Arthur Russell may not be a household name in the world of popular music, but thanks to a cultural shift towards mash-ups and genre hybridization (and some well-timed reissues of his records), he is having a bit of a resurgence almost 20 years after his death from AIDS-related illnesses. Fortunately for those just discovering the late composer/cellist/producer/musician/label founder, Tim Lawrence, the head of the Music Culture: Theory and Production department at the University of East London and the author of the seminal account of American disco culture, Love Saves the Day, recently published the first biography of Russell, Hold On to Your Dreams: Arthur Russell and the Downtown Music Scene 1973-92 (Duke University Press).
Last week, the John B. Hurford ’60 Humanities Center brought Lawrence to campus for a talk, “Closet Heterosexuality: The Queer and the Deleuzian in the Works of Arthur Russell,” that followed nicely on the heels of the recent Matmos residency. In fact, in his introduction of Lawrence, Associate Professor of English Gus Stadler called the two events “an unintentional symposium on pop music.”
In the book, Lawrence uses biographical details not to spin salacious stories of Russell’s personal life nor as an excuse to prop up Russell’s legacy by namechecking his famous friends (Alan Ginsburg, David Byrne, Phillip Glass, Rhys Chatham), but to root his diverse experimental musical output in a specific time and place. Russell, a trained classical musician from Iowa, first moved to San Francisco, where he got involved with the scene’s counter cultural poets, Buddhists and the droning Indian music that was in fashion there. Then, in 1973, he moved to New York’s East Village and quickly immersed himself in the disparate scenes in his neighborhood: modern minimalist classical, punk, disco, hip-hop and new wave. He then internalized and joined elements of those different genres in his own original work (which, given his single-minded focus and prolific output, there was a lot of, much unfinished at the time of his death). And so instead of being easily pigeonholed or marketed, he lived outside of and unconstrained by genre conventions.
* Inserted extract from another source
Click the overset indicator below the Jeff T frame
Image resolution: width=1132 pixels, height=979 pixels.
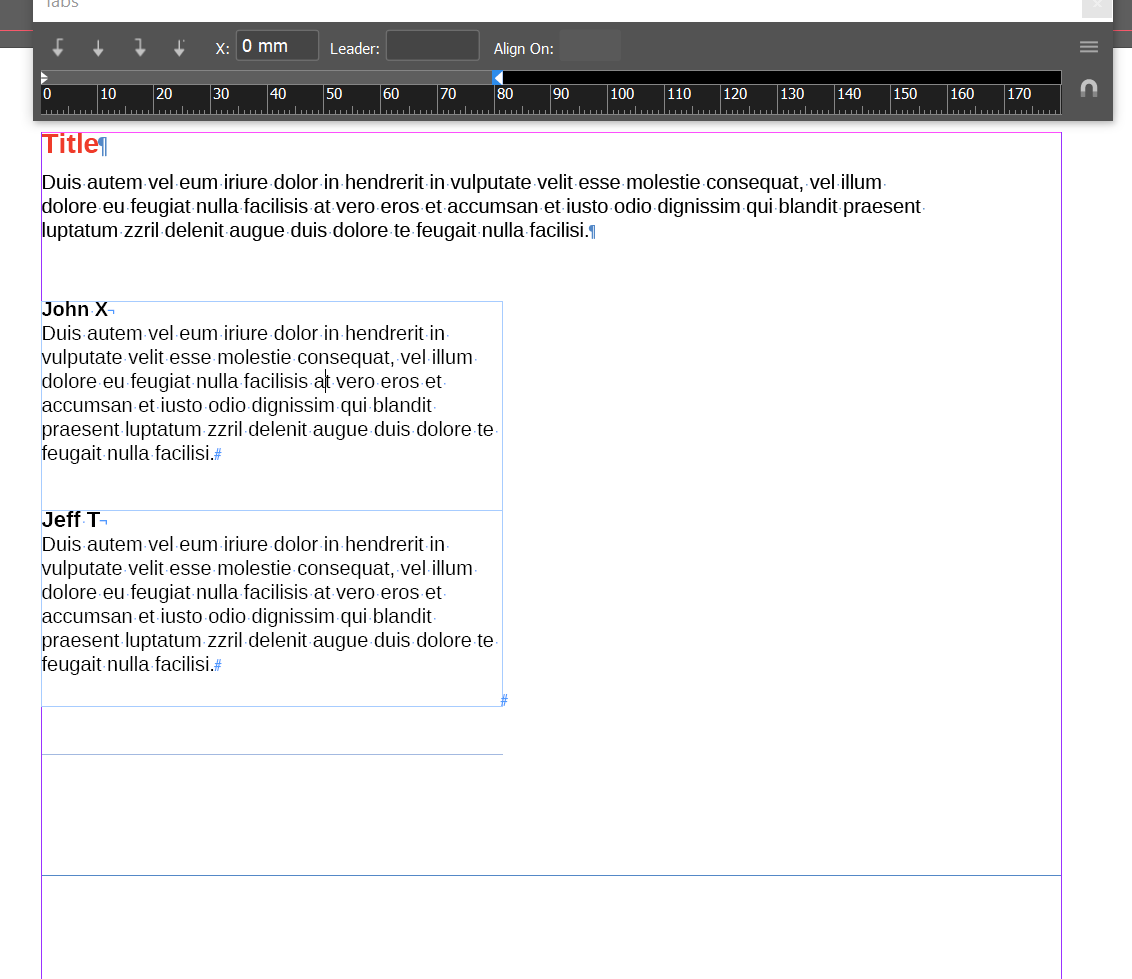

Though the crux of Lawrence’s talk focused on whether or not it makes sense to view Russell as a queer musician, its overall effect was a celebration of Russell’s creative freedom and voracious appetite for musical consumption. In Lawrence’s words, Russell “embedded fully and simultaneously in all these scenes and tried to bring these sounds together.” So it makes sense that, though he was a virtual unknown outside of the downtown New York music scene in his lifetime, he has finally garnered attention in the internet age, where everyone is expected to be an eclectic pop consumer. “We are still living with these sounds in popular, or unpopular, music,” said Lawrence of Russell’s influence.
As Lawrence played snippets from different Russell compositions, highlighting the visceral clatter of dance music tracks created in long, all-night sessions, you could see audience members who had never heard of the composer before drawing the line from Talking Heads to Larry Levan to LCD Soundsystem. “He made connections between sounds and scenes that were fragmented,” said Lawrence.
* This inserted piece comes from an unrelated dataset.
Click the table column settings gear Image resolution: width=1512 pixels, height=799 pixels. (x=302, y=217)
Throughout his talk Lawrence continued to emphasize that Russell avoided labels in his personal life as well. Though he lived most of his adult life as a homosexual man, he avoided the constraints of “gay” or “straight” tags and had several meaningful relationships with women. He had a “hippie ideal of a polysexual, polyracial, inclusive embrace of sexuality,” said Lawrence.
It is precisely this discomfort with boundaries—both musical and personal—that makes Russell feel so modern two decades after his death. He was a forward-thinker who couldn’t be constrained by the labels—gay, straight, disco, rock, classical—that so mattered in the era in which he lived. It’s as if, Lawrence said, in regards to his sexuality as well as his approach to music, he was constantly saying, “I will not be defined.”